▶ _WORK INSTRUCTION_:
Which lines run from the one containing "Click the left" to the end of the entries? Quote them exactly, and nothing else.

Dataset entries
______________________________
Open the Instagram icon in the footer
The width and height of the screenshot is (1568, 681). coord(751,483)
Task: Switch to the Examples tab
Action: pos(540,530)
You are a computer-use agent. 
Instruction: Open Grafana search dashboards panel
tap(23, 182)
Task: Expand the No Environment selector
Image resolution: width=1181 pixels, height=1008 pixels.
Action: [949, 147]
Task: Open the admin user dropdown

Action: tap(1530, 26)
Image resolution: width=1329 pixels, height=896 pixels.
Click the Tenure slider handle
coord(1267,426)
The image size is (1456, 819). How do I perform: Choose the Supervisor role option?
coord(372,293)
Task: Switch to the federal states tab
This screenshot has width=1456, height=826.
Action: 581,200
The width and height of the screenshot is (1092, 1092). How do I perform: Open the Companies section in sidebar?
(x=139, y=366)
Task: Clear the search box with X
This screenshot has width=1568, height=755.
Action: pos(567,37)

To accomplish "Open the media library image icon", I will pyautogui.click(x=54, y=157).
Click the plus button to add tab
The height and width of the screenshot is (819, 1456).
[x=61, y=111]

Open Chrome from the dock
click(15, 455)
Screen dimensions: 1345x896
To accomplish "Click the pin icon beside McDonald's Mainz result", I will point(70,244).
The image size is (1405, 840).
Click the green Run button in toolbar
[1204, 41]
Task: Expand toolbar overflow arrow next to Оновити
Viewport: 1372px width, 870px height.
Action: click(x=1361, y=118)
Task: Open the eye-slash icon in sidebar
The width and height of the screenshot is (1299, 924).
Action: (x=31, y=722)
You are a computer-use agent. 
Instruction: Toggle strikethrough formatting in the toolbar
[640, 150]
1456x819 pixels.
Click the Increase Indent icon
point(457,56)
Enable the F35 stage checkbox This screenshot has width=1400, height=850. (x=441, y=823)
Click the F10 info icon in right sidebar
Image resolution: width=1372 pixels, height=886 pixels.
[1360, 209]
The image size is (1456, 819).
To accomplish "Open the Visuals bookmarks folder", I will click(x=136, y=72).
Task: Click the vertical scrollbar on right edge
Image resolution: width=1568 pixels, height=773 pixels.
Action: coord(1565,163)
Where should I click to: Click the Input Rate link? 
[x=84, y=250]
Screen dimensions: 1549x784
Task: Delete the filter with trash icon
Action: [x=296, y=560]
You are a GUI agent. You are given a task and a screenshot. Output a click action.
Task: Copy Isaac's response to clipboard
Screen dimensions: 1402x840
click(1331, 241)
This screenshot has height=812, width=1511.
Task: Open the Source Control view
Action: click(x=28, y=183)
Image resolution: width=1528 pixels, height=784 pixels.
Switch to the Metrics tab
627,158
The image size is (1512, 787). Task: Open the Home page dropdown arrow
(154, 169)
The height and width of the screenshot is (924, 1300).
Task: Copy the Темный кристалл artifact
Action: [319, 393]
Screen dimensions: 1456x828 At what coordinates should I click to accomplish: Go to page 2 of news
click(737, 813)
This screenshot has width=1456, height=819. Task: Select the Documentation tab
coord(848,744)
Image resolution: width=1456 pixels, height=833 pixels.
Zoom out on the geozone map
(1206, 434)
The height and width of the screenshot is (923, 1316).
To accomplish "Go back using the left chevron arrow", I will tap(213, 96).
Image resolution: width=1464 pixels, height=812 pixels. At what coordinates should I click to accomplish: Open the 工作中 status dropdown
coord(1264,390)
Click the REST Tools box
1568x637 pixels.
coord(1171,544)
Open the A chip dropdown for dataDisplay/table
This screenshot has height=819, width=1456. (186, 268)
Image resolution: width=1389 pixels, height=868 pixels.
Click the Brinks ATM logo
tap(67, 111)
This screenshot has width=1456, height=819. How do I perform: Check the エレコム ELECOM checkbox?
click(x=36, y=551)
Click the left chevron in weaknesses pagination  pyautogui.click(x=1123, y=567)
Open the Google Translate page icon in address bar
______________________________
▶ _SOLUTION TO THE PROBLEM_:
Click the left chevron in weaknesses pagination  pyautogui.click(x=1123, y=567)
Open the Google Translate page icon in address bar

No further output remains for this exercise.